Images do not belong in the copy. Retype all the entries below exactly.

BEGIN DATASET CONTENT

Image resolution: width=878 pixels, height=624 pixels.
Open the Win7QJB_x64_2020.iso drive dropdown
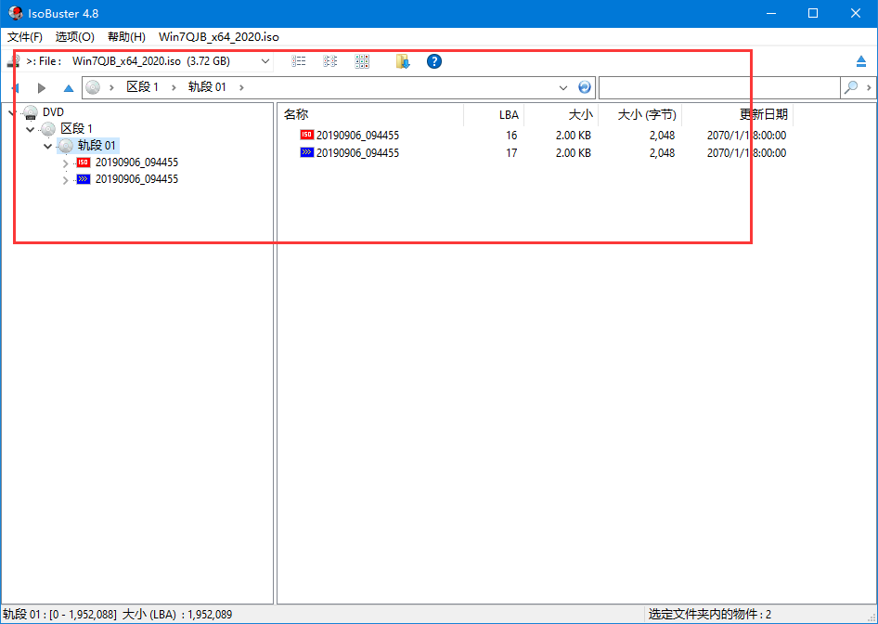coord(265,61)
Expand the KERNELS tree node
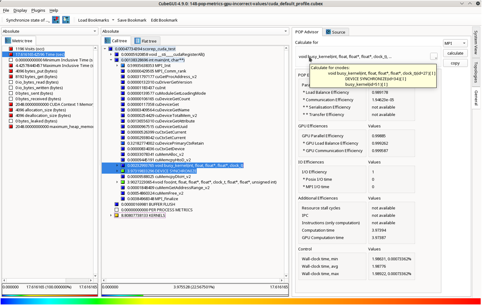Screen dimensions: 482x305 pos(111,215)
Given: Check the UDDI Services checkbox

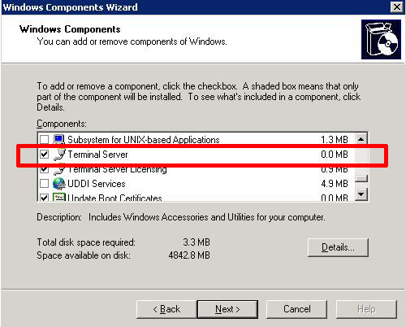Looking at the screenshot, I should (44, 184).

END DATASET CONTENT

WRITTEN SOLUTION -
Image resolution: width=878 pixels, height=624 pixels.
Open the Win7QJB_x64_2020.iso drive dropdown
coord(265,61)
Expand the KERNELS tree node
Screen dimensions: 482x305 pos(111,215)
Given: Check the UDDI Services checkbox

Looking at the screenshot, I should (44, 184).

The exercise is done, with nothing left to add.